The jump from USD $9.1 billion in late 2023 to USD $30 billion highlights how sharply investor appetite has shifted toward companies seen as supplying the infrastructure behind AI deployment. NVIDIA's participation is also notable, given the chipmaker's central role in AI computing and its growing investment activity across the wider ecosystem.

Chris Olsen, co-founder and partner at Drive Capital, said the firm sees VAST as part of a new infrastructure category created by rapid AI adoption.

"The scale and speed of AI adoption are creating a new class of infrastructure company. VAST is emerging as the clear leader in this category, with the architecture and momentum to support the world's most demanding AI environments. The step-change in valuation reflects both that momentum and our conviction in VAST's role at the centre of this market," Olsen said.

VAST argues that AI is reshaping how data and computing systems are built, bringing previously separate infrastructure layers closer together. Its platform is based on an architecture called DASE, short for Disaggregated Shared Everything, which it says was designed to rethink distributed systems for large-scale AI workloads.

That pitch has found a market among customers building and operating large training and inference environments. Timothée Lacroix, co-founder and chief technology officer of Mistral AI, described data management as central to model development at scale.

"As we push the boundaries of large-scale model training, the foundation of our infrastructure becomes critical. VAST's data platform enables us to efficiently manage and scale the massive datasets required to train frontier models, ensuring high performance and flexibility across our training pipelines," Lacroix said.

Larry Feinsmith, managing director and head of global tech strategy, innovation and partnerships at JPMorganChase, said: "The VAST platform is a key enabling technology for next gen AI infrastructure initiatives - providing a modern, flexible data architecture for Gen AI applications and agentic workflows."
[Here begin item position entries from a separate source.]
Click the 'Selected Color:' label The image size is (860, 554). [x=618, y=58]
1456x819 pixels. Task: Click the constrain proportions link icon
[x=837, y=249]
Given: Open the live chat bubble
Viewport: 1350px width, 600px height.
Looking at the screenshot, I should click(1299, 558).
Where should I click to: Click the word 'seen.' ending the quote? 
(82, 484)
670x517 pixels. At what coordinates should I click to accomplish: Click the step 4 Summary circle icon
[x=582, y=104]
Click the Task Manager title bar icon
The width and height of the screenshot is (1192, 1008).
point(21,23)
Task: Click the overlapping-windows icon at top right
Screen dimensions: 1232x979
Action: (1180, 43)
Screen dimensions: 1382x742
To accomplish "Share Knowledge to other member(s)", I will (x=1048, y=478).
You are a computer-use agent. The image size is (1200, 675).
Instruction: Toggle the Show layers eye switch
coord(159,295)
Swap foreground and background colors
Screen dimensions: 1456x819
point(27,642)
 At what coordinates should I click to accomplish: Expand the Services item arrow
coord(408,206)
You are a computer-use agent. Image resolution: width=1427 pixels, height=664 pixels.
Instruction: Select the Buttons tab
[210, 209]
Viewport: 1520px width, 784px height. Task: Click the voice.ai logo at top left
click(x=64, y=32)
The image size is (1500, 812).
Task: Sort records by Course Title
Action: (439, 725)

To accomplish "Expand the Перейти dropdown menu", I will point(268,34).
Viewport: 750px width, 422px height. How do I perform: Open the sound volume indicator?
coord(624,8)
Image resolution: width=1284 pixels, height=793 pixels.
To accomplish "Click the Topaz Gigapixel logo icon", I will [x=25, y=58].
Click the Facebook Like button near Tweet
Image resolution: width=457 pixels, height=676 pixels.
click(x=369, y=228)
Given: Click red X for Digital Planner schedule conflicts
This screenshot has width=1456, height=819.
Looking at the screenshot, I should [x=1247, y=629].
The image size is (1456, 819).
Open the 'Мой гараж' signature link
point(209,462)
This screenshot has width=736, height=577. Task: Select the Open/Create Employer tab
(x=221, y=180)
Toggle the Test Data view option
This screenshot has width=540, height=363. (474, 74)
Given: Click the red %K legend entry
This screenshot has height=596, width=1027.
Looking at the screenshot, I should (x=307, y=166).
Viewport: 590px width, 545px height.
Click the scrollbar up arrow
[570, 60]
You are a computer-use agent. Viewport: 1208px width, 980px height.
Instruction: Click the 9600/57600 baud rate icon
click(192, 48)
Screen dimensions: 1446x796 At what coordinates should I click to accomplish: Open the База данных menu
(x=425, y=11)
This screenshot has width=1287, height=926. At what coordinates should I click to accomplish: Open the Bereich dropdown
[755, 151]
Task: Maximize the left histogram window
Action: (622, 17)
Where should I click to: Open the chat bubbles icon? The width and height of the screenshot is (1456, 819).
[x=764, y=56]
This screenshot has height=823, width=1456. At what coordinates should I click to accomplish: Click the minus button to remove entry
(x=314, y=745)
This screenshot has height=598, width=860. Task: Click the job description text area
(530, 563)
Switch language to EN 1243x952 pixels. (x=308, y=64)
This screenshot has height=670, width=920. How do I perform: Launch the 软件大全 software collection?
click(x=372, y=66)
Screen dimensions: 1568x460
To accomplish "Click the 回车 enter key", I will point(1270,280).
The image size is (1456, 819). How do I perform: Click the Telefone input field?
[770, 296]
Erwan Menard, SVP product management at Crusoe, said: "Our partnership with VAST Data has grown more than 10x this past year and continues to accelerate - a reflection of how critical an AI data platform is to training and inference workloads on Crusoe Cloud. Together, we've built a storage service which many model labs, leading AI agent companies, and physical AI pioneers rely on. This milestone for VAST validates the essential role they play in helping us give AI infrastructure engineers and developers the seamless, industrial-scale foundation they need to build the future of AI."